Wednesday, April 2, 2008

The hardest part: guilt and activism

Despite my often strident tone in my blog, I feel guilty for making appeals and requests for change, even for what's fair and legally required. I realized that this is part of the system, that the tone of some people's responses to me is rude in order to produce guilt for questioning what's unfair. As a friend says, as soon as a woman complains, that makes her a bitch, deemphasizing the problem that's pointed out and emphasizing the person bringing the complaint. Thus when I complain I can't get into a building or that certain policies or nonaccommodation can destroy my scooter or harm me, people get angry with me. They really get hostile. They claim they don't have to follow ADA.

Part of my discomfort with activism is that I haven't found my true center. I asked myself recently whether I am a follower of Malcolm X, who advocated change by any means necessary, or a follower of Martin Luther King, who advocated direct action. I realized that in my perceptions that others won't be supportive, my fears that I'd be arrested for holding up a real protest sign or protesting even where policies say it's allowed, my fears that no one would join me, I am not even a follower of King yet. At work, I am stuck at the negotiation and legalities stage. People refuse to negotiate or go back on what they said, in fact lying about what the policies have been for the past ten years and immediately changing them at whim to something even more unfair, I can only assume as retaliation. Pain and physical limitation, as well as humiliation, keep me from doing as much as I should. The problem is that I keep asking myself whether I should advocate. Or whether I should just take the unfairness or, alternatively, quit.

These days people aren't advocates or protesters. Am I willing to be arrested to protest a more major example of discrimination? Honestly, not really, especially without the help and support of others protesting with me. What about my children, what about future job chances? There is still a part of me that remains hopeful about improvement of my health. I think I would protest for other causes, but not for my own.

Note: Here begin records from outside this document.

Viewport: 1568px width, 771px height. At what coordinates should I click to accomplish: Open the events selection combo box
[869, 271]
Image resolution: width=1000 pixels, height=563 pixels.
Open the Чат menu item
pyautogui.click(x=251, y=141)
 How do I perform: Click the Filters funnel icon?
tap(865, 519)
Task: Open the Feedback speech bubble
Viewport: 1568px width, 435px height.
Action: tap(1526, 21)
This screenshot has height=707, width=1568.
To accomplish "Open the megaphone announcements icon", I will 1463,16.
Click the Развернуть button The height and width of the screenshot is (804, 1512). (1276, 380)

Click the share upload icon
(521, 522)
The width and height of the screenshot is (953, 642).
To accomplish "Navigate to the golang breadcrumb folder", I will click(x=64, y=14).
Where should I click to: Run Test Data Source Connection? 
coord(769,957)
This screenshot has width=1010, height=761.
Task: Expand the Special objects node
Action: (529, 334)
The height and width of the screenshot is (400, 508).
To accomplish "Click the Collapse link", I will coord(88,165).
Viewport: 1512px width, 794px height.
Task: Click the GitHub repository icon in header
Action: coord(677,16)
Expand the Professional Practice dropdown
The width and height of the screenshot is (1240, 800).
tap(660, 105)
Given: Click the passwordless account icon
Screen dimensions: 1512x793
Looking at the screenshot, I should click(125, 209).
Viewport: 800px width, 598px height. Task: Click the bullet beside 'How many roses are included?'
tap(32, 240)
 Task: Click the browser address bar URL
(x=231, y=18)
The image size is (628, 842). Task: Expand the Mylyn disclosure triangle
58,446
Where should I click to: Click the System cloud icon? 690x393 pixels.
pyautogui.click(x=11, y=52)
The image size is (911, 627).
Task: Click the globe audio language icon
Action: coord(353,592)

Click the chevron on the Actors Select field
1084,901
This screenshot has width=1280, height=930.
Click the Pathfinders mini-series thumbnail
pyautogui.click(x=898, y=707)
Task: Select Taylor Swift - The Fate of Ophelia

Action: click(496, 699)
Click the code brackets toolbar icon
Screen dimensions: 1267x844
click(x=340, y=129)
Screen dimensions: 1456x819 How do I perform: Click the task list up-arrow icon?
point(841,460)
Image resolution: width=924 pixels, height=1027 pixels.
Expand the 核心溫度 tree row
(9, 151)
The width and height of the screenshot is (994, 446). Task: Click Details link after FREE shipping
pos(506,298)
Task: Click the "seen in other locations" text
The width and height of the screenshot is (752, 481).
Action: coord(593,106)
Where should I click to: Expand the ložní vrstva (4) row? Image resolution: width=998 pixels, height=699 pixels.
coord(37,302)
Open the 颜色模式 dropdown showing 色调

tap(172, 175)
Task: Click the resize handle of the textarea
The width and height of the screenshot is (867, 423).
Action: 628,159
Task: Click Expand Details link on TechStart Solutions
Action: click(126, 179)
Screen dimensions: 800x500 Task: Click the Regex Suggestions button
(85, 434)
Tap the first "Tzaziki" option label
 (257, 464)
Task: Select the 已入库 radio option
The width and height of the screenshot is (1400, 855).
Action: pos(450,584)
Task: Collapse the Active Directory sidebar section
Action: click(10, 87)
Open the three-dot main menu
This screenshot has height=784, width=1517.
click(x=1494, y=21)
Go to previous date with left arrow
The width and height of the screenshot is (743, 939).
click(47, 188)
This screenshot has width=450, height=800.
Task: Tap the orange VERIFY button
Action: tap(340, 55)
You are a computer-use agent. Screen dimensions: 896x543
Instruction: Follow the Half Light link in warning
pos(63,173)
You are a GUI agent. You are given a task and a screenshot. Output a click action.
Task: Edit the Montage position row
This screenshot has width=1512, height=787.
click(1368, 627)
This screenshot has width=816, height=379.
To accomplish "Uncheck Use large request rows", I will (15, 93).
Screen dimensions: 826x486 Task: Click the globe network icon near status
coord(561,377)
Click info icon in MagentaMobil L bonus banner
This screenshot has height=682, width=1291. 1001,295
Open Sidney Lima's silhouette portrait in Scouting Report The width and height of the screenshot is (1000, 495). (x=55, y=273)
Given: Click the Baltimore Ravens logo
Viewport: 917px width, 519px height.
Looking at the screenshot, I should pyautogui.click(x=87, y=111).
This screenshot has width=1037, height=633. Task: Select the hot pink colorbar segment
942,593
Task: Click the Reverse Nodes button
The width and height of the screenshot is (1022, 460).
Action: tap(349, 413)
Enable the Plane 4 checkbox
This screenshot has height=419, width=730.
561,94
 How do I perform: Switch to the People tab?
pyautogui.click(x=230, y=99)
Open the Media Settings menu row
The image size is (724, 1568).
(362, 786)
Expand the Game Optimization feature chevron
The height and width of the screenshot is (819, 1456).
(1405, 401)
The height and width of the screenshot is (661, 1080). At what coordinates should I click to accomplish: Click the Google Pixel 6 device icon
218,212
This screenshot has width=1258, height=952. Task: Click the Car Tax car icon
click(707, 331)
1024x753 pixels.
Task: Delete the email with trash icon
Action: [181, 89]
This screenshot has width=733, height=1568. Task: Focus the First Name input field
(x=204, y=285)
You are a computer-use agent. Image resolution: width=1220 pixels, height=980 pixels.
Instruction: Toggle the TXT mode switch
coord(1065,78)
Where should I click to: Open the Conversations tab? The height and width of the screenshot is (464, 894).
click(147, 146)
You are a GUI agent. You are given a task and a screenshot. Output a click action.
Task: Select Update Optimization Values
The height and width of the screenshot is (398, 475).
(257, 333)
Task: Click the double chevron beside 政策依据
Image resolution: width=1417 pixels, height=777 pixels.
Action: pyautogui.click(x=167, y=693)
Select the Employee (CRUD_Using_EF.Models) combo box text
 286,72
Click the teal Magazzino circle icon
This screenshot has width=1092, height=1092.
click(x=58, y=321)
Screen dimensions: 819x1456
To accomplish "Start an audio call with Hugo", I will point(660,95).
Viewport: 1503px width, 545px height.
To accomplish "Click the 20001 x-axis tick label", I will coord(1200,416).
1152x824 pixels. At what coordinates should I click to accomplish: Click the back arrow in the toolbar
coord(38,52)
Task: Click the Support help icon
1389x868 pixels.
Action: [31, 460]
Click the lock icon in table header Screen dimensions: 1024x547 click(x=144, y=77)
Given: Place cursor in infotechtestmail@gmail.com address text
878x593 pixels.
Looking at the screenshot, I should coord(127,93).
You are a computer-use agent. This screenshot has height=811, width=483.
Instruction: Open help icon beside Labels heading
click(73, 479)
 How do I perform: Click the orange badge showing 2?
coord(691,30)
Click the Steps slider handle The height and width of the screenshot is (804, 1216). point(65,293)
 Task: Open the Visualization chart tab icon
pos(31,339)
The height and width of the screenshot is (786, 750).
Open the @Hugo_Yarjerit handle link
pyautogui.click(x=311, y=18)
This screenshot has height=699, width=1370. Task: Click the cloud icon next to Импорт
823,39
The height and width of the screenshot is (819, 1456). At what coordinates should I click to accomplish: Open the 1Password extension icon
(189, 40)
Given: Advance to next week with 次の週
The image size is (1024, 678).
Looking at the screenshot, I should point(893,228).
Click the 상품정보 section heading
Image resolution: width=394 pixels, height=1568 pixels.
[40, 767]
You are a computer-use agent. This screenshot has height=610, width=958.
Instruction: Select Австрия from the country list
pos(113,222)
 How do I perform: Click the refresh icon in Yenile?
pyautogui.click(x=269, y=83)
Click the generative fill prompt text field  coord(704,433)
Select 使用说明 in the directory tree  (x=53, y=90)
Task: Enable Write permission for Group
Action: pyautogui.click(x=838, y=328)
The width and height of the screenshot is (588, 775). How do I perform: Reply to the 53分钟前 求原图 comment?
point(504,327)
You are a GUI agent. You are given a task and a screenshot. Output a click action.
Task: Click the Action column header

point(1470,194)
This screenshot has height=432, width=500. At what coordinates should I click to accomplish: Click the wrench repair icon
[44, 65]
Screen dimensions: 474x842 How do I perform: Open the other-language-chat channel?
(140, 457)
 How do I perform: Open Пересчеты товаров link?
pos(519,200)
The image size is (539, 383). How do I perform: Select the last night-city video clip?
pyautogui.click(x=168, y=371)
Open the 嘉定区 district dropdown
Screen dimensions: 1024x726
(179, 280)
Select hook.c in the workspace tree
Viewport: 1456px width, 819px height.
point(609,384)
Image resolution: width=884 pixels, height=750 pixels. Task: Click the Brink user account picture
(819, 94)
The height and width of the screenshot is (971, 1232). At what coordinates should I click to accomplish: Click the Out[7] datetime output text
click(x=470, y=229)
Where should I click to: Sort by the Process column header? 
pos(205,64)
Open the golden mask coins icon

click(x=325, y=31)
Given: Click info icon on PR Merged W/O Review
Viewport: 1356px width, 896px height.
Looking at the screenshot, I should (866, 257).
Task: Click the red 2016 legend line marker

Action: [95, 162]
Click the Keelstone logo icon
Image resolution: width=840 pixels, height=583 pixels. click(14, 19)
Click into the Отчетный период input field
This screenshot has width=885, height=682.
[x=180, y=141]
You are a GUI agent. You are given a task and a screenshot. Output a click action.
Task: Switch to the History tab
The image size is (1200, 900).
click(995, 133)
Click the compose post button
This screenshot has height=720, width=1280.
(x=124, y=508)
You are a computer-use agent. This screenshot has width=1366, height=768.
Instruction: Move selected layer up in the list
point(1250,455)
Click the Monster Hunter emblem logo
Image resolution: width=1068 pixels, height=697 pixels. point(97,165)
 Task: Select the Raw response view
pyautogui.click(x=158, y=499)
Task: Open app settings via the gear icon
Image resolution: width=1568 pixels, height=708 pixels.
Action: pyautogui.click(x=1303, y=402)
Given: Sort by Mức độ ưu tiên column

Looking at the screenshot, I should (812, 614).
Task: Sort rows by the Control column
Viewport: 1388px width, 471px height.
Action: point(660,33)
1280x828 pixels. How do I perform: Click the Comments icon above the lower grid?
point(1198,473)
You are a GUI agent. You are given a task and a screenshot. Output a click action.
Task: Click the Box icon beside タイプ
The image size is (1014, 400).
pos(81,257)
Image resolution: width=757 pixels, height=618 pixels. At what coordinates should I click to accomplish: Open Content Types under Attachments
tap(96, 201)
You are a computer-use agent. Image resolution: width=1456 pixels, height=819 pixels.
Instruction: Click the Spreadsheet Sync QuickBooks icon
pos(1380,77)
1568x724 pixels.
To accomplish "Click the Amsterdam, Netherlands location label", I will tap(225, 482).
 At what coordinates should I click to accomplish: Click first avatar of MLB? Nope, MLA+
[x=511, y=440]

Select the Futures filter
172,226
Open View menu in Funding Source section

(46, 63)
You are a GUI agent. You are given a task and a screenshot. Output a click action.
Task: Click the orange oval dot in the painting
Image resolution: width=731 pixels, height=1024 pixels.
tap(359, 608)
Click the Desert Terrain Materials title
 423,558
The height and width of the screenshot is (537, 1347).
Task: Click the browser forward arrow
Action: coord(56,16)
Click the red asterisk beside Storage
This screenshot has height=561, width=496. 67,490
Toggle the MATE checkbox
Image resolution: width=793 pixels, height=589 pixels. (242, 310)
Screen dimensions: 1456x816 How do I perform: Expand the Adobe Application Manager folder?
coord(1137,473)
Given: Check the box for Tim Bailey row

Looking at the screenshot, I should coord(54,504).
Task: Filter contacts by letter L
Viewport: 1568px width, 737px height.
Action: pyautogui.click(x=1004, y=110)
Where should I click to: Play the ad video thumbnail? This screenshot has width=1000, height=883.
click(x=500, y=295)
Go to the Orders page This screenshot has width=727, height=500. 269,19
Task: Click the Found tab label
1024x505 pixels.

I stand corrected about my workplace in general being hostile; I have to temper that with recognition for those who do help. Yesterday when I went into a particular space it had been rearranged in a way that had to take substantial planning, effort, and physical labor for something that's a minor inconvenience. Though nothing was said about the reason for the change, I know why, and it's nice that others saw the difficulty without me mentioning it. And it will help others too. This isn't something I asked for, so besides gratitude I also felt embarrassment, worrying that others think I've asked for an additional change for something that is inconvenient daily but in the scheme of things small. This is what's also difficult for me: accepting that kind of gift without feeling guilty and embarrassed, especially if I don't stay.

And others are going to bat for me and other people with disabilities through pressing a policy change and publicizing the issue. A writer present at a committee meeting last night showed more interest in this situation than in the primary goals for the meeting and may contact me. I'm not sure about all the attention and feel uncomfortable with it, but whether or not I am able to continue to work over time or work where I do, I hope that a change is made for other employees with disabilities to make their lives easier.

My employer claims it follows the law in upholding a policy that unfairly impacts people with disabilities. Segregationists followed the law. Hitler followed the law, as Martin Luther King pointed out. This is the same pattern that's held through history, using the law and narrow readings of it to defend what's not defensible. But my employer follows only some of the disability laws; it ignores others. They know they're not in compliance. They know it. But they state that they are so they can feign ignorance. They believe that following some of the ADA regulations means that they don't have to meet requests for reasonable, and in this case, cost-free accommodation that harms no one, even as they ignore other ADA regulations, even for additions and reconstruction.

The past few days show me that there are invisible others who support me. I also heard someone asked,"What about people with disabilities?" at a meeting in regards to a new policy that will adversely affect us more than other groups. Though the response to her was hostile, it's nice that she and others are thinking and advocating.

Nevertheless, I noticed today that I don't even sing anymore. Even caged birds should sing. I tried today and noticed it didn't even feel like my voice. I hear others' voices resonate; you can tell who sings, who's a musician, even amateurly. I'm not sure how much of this is from physical pain--probably most of it--and how much from life circumstances, but something's got to change. I've been told by others always to take the more difficult path when there's a choice, that I should confront my fears. Again, I'm not so sure I should in the future or that I should have in the past. I feel like quitting. That feels like the least painful option. And remembering the pain versus the ease of heart and spirit that would follow, being able to sing again, might overcome regret.